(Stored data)
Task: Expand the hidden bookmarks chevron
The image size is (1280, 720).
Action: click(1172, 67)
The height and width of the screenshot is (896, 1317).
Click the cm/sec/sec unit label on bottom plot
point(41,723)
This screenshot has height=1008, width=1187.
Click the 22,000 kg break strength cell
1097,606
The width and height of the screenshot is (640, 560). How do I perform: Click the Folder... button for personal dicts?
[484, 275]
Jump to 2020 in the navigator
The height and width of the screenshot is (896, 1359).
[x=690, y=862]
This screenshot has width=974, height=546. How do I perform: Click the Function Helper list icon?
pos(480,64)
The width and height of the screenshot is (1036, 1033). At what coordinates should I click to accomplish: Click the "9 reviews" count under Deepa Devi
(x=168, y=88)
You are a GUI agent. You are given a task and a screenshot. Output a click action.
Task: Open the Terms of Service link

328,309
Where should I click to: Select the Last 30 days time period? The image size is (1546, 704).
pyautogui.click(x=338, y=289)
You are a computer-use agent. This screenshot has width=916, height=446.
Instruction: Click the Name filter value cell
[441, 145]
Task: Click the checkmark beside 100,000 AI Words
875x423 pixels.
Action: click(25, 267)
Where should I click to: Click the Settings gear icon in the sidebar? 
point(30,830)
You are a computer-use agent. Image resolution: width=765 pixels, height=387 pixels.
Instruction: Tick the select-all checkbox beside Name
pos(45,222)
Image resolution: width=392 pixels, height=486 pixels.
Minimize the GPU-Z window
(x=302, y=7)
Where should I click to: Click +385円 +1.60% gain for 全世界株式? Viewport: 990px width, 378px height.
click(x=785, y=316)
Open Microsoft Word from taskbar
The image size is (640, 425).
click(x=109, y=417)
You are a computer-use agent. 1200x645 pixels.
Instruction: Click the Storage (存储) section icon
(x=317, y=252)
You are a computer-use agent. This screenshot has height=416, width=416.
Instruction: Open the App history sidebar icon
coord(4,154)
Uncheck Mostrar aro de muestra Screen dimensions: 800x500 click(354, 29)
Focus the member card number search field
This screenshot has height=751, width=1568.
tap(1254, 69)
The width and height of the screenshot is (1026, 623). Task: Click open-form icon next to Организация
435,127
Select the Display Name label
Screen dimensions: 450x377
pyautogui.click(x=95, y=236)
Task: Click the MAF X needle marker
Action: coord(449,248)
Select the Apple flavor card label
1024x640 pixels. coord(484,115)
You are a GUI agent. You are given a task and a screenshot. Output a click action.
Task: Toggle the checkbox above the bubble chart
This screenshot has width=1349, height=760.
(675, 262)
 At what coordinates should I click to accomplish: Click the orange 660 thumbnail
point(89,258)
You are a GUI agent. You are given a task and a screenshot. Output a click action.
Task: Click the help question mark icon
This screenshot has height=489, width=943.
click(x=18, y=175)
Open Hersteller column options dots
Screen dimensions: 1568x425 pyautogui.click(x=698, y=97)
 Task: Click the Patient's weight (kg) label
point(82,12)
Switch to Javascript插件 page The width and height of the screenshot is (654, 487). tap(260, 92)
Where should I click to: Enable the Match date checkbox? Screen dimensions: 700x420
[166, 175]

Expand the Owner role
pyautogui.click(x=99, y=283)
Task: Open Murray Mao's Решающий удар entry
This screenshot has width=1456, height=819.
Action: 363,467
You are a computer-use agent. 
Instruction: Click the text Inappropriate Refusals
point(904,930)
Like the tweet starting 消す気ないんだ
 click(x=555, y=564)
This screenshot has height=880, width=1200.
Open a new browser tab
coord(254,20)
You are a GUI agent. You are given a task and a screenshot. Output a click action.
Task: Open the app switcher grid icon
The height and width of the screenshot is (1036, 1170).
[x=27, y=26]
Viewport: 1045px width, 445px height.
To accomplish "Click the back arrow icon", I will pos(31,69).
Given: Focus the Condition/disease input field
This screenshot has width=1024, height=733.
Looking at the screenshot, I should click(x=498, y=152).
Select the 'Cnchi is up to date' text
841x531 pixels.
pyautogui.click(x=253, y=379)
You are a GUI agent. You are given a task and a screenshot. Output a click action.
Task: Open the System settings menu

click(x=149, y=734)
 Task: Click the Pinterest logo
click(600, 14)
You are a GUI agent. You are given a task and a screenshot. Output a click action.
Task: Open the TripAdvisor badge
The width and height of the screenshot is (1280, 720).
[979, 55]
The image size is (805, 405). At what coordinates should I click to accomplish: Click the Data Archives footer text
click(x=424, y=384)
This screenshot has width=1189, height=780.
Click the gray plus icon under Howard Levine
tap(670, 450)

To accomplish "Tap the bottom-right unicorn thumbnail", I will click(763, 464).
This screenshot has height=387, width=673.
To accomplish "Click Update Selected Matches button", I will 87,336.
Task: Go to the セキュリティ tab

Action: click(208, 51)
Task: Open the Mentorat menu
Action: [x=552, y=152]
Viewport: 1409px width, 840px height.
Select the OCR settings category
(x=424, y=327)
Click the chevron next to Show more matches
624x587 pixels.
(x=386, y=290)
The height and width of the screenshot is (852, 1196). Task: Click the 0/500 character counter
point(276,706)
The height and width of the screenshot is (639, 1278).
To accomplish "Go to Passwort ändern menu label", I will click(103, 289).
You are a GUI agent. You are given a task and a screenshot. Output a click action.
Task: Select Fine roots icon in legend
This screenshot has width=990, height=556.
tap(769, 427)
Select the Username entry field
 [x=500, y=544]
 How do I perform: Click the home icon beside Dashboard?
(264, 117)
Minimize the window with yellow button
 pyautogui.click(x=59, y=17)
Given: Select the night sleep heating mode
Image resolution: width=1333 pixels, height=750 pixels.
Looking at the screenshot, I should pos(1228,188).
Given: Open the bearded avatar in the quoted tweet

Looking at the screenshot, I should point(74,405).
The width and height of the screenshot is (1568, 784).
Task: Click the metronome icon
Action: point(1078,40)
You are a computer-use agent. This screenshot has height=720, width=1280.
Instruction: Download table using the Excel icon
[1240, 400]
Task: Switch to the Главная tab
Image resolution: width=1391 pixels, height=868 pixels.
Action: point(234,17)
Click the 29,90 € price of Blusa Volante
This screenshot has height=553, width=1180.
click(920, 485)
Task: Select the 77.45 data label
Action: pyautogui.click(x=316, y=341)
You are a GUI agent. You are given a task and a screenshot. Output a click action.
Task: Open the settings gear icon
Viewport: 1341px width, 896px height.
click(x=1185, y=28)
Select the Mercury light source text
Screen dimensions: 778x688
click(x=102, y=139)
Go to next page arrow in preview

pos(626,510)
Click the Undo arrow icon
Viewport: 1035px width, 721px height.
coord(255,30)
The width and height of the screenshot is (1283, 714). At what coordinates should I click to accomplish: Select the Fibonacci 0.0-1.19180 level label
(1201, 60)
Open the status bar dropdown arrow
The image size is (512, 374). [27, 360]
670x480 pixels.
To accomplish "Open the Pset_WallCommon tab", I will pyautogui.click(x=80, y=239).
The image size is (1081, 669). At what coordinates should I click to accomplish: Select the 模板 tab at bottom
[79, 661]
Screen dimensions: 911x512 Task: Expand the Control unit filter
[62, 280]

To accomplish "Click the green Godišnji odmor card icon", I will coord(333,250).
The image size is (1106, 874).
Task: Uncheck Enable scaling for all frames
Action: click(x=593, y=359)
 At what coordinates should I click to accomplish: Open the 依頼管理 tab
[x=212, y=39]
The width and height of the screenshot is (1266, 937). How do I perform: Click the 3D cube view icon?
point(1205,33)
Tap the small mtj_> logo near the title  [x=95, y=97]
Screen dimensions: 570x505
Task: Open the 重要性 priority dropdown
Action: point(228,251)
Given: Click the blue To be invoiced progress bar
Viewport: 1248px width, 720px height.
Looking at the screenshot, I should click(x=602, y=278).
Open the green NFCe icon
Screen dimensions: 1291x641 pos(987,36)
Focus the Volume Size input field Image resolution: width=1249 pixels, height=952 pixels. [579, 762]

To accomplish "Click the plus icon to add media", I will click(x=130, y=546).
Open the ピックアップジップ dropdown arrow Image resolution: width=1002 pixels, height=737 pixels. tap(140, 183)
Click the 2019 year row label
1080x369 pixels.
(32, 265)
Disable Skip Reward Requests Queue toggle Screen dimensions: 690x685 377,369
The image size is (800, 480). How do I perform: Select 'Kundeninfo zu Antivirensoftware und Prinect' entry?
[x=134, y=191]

## The problem
Please report every line among the entries that includes "Focus".

## Solution to the problem
Focus the member card number search field
Given: Focus the Condition/disease input field
Focus the Volume Size input field Image resolution: width=1249 pixels, height=952 pixels. [579, 762]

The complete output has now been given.